▸ Exercise requirements
Every record below is to be reproduced exactly.

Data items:
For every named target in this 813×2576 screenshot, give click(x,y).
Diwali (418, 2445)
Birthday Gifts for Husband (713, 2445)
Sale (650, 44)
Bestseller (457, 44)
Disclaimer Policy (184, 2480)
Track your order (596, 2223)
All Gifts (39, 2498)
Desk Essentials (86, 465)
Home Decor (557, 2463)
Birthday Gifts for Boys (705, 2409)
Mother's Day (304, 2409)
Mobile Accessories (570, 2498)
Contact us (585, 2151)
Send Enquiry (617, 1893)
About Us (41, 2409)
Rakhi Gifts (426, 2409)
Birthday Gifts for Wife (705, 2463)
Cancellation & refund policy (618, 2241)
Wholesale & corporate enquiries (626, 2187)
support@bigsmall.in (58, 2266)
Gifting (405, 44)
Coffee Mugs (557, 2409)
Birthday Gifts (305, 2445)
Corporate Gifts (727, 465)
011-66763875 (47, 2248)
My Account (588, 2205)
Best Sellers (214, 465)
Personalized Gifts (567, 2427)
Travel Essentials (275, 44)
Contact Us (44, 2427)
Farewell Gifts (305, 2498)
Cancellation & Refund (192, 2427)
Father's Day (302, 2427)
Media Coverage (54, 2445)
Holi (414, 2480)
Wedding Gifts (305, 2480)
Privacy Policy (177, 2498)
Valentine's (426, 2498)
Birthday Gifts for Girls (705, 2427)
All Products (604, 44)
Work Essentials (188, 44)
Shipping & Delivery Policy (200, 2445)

▸ Solution for this exercise
For every named target in this 813×2576 screenshot, give click(x,y).
Diwali (418, 2445)
Birthday Gifts for Husband (713, 2445)
Sale (650, 44)
Bestseller (457, 44)
Disclaimer Policy (184, 2480)
Track your order (596, 2223)
All Gifts (39, 2498)
Desk Essentials (86, 465)
Home Decor (557, 2463)
Birthday Gifts for Boys (705, 2409)
Mother's Day (304, 2409)
Mobile Accessories (570, 2498)
Contact us (585, 2151)
Send Enquiry (617, 1893)
About Us (41, 2409)
Rakhi Gifts (426, 2409)
Birthday Gifts for Wife (705, 2463)
Cancellation & refund policy (618, 2241)
Wholesale & corporate enquiries (626, 2187)
support@bigsmall.in (58, 2266)
Gifting (405, 44)
Coffee Mugs (557, 2409)
Birthday Gifts (305, 2445)
Corporate Gifts (727, 465)
011-66763875 (47, 2248)
My Account (588, 2205)
Best Sellers (214, 465)
Personalized Gifts (567, 2427)
Travel Essentials (275, 44)
Contact Us (44, 2427)
Farewell Gifts (305, 2498)
Cancellation & Refund (192, 2427)
Father's Day (302, 2427)
Media Coverage (54, 2445)
Holi (414, 2480)
Wedding Gifts (305, 2480)
Privacy Policy (177, 2498)
Valentine's (426, 2498)
Birthday Gifts for Girls (705, 2427)
All Products (604, 44)
Work Essentials (188, 44)
Shipping & Delivery Policy (200, 2445)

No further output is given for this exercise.